Ancien ministre malien rejoint la coalition de l’imam dicko pour une nouvelle dynamique politique

ancien ministre malien rejoint la coalition de l’imam dicko pour une nouvelle dynamique politique

Une figure politique majeure du Mali, Hamma Ag Mahmoud, a officiellement rejoint la Coalition des forces pour la République (CFR), dirigée par l’imam Mahmoud Dicko. Cet engagement survient dans un contexte de crise profonde et de délitement institutionnel, selon les déclarations de l’ancien haut responsable.

Portrait de Hamma Ag Mahmoud lors de son annonce

Hamma Ag Mahmoud, ancien ministre du Travail et de la fonction publique sous le régime du général Moussa Traoré (1986-1988), a également occupé des fonctions préfectorales dans plusieurs régions clés du Mali, dont Sikasso, Koulikoro, Ségou, Gao et Tombouctou. Son parcours politique a pris un tournant décisif en 2011 lorsqu’il s’est installé en Mauritanie, avant de rejoindre le Mouvement national de libération de l’Azawad (MNLA) en 2012, où il a contribué activement à la signature de l’accord de paix de 2015.

une critique acerbe de la classe politique malienne

Dans une déclaration exclusive, l’ancien ministre a pointé du doigt l’échec des dirigeants maliens à construire une nation unie et stable. « Le Mali traverse une période de crise sans précédent, un véritable délitement institutionnel et social », a-t-il souligné. Selon lui, la solution passe par une mobilisation collective autour d’un projet national inclusif, capable de rassembler tous les Maliennes et Maliens.

« La CFR a su prendre les devants en proposant une alternative crédible. Il est temps que chaque citoyen se joigne à cette démarche pour organiser une conférence nationale qui corrige les erreurs du passé », a-t-il affirmé. Il a ajouté : « Les rébellions et l’émergence de groupes jihadistes au Mali sont les conséquences directes de l’incapacité de la classe politique à offrir une vision commune et efficace ».

dialogue avec les groupes armés : une approche controversée mais nécessaire ?

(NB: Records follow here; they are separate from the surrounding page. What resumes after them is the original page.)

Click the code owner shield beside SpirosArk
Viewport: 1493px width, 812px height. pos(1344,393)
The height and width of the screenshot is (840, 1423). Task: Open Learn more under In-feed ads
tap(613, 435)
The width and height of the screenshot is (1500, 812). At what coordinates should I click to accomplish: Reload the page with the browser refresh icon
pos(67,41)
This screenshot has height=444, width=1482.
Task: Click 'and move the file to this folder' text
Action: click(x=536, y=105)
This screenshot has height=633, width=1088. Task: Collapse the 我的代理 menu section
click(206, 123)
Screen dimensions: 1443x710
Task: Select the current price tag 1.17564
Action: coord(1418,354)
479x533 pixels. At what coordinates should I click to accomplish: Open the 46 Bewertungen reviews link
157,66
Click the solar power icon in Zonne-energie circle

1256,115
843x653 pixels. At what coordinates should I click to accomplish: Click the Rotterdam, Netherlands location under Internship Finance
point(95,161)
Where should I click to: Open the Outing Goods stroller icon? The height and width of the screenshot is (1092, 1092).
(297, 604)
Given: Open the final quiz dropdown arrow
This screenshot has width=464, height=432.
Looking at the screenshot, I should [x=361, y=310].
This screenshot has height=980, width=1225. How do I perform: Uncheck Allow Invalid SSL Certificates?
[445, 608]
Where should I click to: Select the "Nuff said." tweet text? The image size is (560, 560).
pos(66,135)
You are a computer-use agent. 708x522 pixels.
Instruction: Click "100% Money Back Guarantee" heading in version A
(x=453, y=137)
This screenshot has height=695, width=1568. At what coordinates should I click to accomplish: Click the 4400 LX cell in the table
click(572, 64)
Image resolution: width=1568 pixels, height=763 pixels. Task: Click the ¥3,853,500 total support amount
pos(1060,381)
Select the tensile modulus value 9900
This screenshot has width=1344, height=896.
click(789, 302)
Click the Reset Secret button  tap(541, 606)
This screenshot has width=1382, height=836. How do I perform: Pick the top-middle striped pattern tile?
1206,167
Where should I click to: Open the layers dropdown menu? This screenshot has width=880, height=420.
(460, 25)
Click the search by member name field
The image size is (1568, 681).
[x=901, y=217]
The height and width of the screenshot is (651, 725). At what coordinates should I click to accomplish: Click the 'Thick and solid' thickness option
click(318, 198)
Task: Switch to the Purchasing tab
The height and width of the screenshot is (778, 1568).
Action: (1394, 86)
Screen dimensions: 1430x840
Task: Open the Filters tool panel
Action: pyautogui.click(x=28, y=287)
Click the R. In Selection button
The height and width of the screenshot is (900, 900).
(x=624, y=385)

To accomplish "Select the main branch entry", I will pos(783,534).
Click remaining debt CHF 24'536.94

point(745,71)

La proposition de la CFR d’engager un dialogue avec les groupes armés, y compris ceux liés à al-Qaïda, suscite des débats houleux au sein de la population malienne. Beaucoup expriment des craintes quant à la fragmentation du pays et à la légitimité d’un tel dialogue. Hamma Ag Mahmoud, lui, défend cette approche :

« En associant ces groupes à un projet national commun, nous mettons fin aux violences et aux divisions. Une gouvernance transparente et inclusive est la clé pour éradiquer le jihadisme et les rébellions », a-t-il expliqué. Il a insisté sur la nécessité de rétablir la confiance entre l’État et ses citoyens pour garantir la stabilité.

charia ou république : un équilibre difficile à trouver

Ces derniers mois, des groupes jihadistes comme le Jnim ont tenté de se repositionner comme des acteurs politiques légitimes, en particulier au Mali. Bien qu’ils fassent désormais référence à des concepts comme la « souveraineté » et prétendent défendre les populations, leur objectif ultime reste inchangé : imposer leur vision rigoriste de la charia. La question se pose alors : est-il possible de négocier avec de tels groupes dans le cadre d’un État de droit et républicain ?

Pour Hamma Ag Mahmoud, la réponse est sans ambiguïté : « Bien sûr. Tous les principes démocratiques, comme l’égalité et la justice, doivent être appliqués en associant l’ensemble des Maliennes et Maliens ». Il a souligné que l’inclusion de tous les acteurs, y compris les plus radicaux, était essentielle pour reconstruire une société unie et prospère.